In United States v. Rupari Food Services, Slip Op. 17-104 (August 10 2017), Customs sued an importer to recover withheld duties and penalties arising out of an alleged pattern of activities designed to evade antidumping duties on crawfish. Administrative and judicial proceedings relative to the case had been in progress for nearly two decades. After the lawsuit was filed, Rupari, the importer, filed for Chapter 11 bankruptcy protection, and asserted that the automatic stay which applies in bankruptcy cases [11 U.S.C. §362(a)] required the Court to stay action in the case.
Describing the issue as one of first impression, Judge Gary Katzmann ruled that the “19 U.S.C. § 1592 civil penalty action is exempt from the automatic stay in bankruptcy under 11 U.S.C. § 362(b)(4), insofar as it constitutes an action for the entry, rather than the enforcement, of a money judgment. The court held that a suit to determine liability for a penalty and to liquidate the government’s claim to a certain amount did not improperly give the government an advantage over other creditors. On the other hand, the Court suggested that a suit to collect the judgment would have violated the stay.
Defects Did Not Invalidate Customs Surety Bonds, Court Rules
Technical defects in certain Customs single entry bonds did not render the bonds invalid, nor preclude Customs from suing to recover on them, according to a recent decision by the United States Court of International Trade.
Hartford Insurance Co. v. United States, Slip Op. 17-103 (August 10, 2017) was a consolidated action protesting demands on the surety under some 53 discrete single entry bonds, most to secure entries subject to antidumping duties. Hartford sought to recover some $2.2 million paid in duties with respect to the bonds.

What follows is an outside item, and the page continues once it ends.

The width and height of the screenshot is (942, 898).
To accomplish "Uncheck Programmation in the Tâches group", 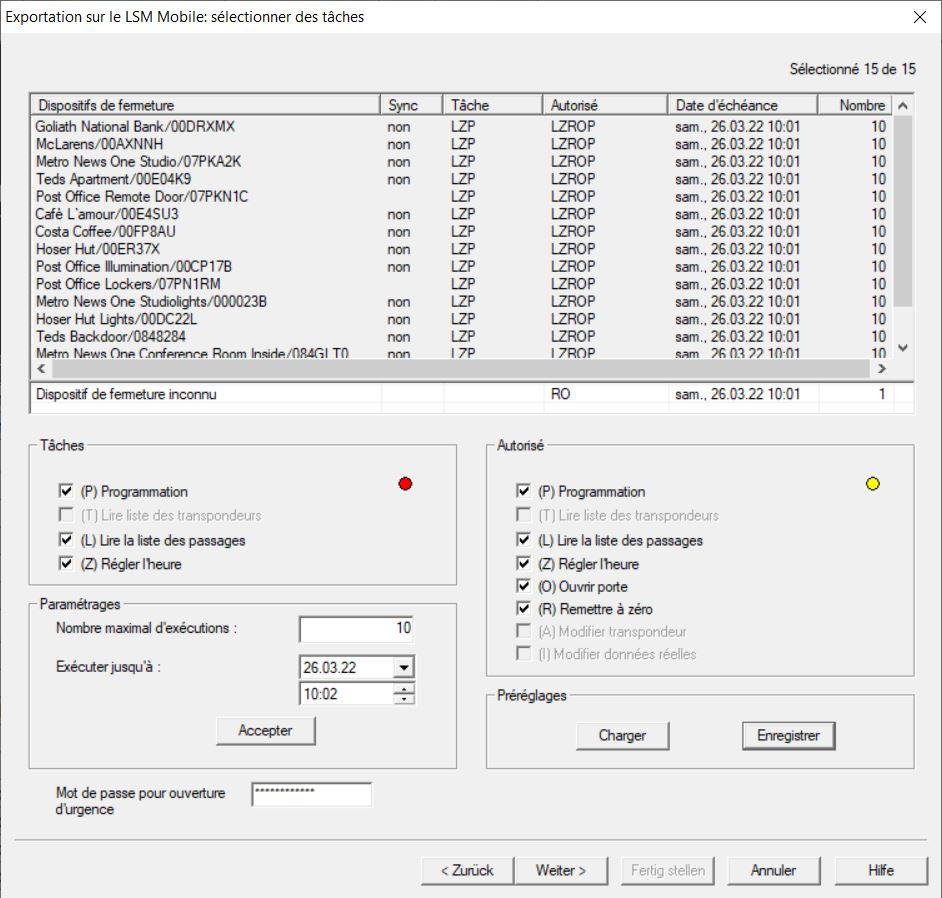I will point(67,492).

Initially, Hartford had contended that errors in the execution of some 45 bonds rendered the bonds invalid, but subsequently withdrew that argument. The court dismissed the claims as moot.

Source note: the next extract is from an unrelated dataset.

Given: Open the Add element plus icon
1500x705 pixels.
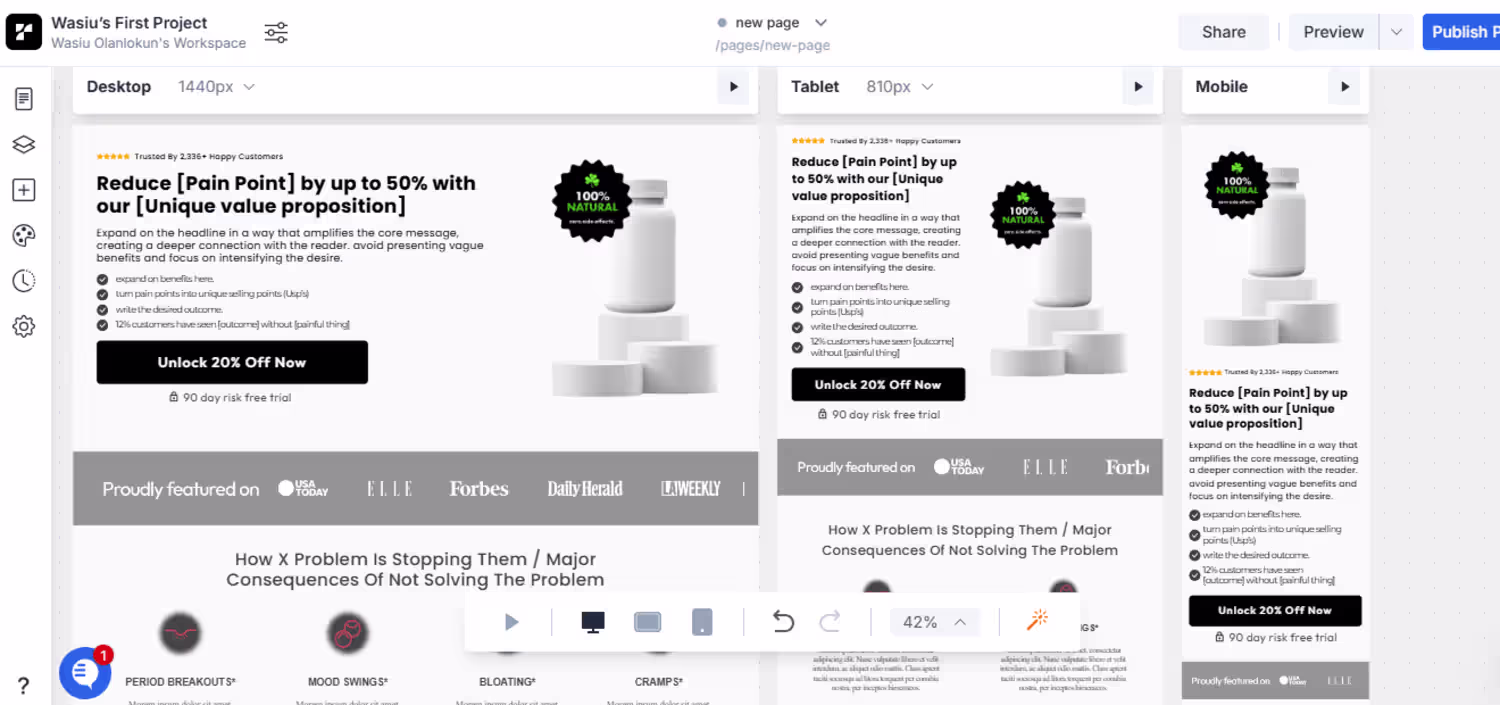Looking at the screenshot, I should click(24, 190).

In addition, the Court dismissed two claims because Hartford had not paid all liquidated duties, taxes and fees prior to the commencement of suit. The court restated the well-established rule that prepayment of all monies owed in Customs protest cases is an absolute prerequisite to invoking the Court’s jurisdiction, which cannot be modified or waived. In these cases, Hartford had paid the estimated duties demanded, rather than the full penal amounts of the bonds.
With respect to Hartford’s claim that certain bonds were void for failure to meet the technical requirements of Part 113 of the Customs regulations (missing information, missing signatures, etc), the court ruled that these provisions were directory rather than mandatory, and that they were intended for the benefit of Customs rather than the surety. The court found irrelevant a report from CBP’s Office of the Inspector General (OIG) finding that Customs had written off some $46.3 million in revenues, due to bond defects, holding that the report was not the position of the agency.
If Customs accepted the bonds despite the technical defects, the surety was not prejudiced thereby, noting that the liabilities did not arise from the technical defects, but from the defaults of the various secured principals.
Finally, the court rejected Hartford’s argument that the single entry bonds were not binding contracts, holding that technical defects in the completion or execution of the contracts did not prevent contract formation under established legal principles.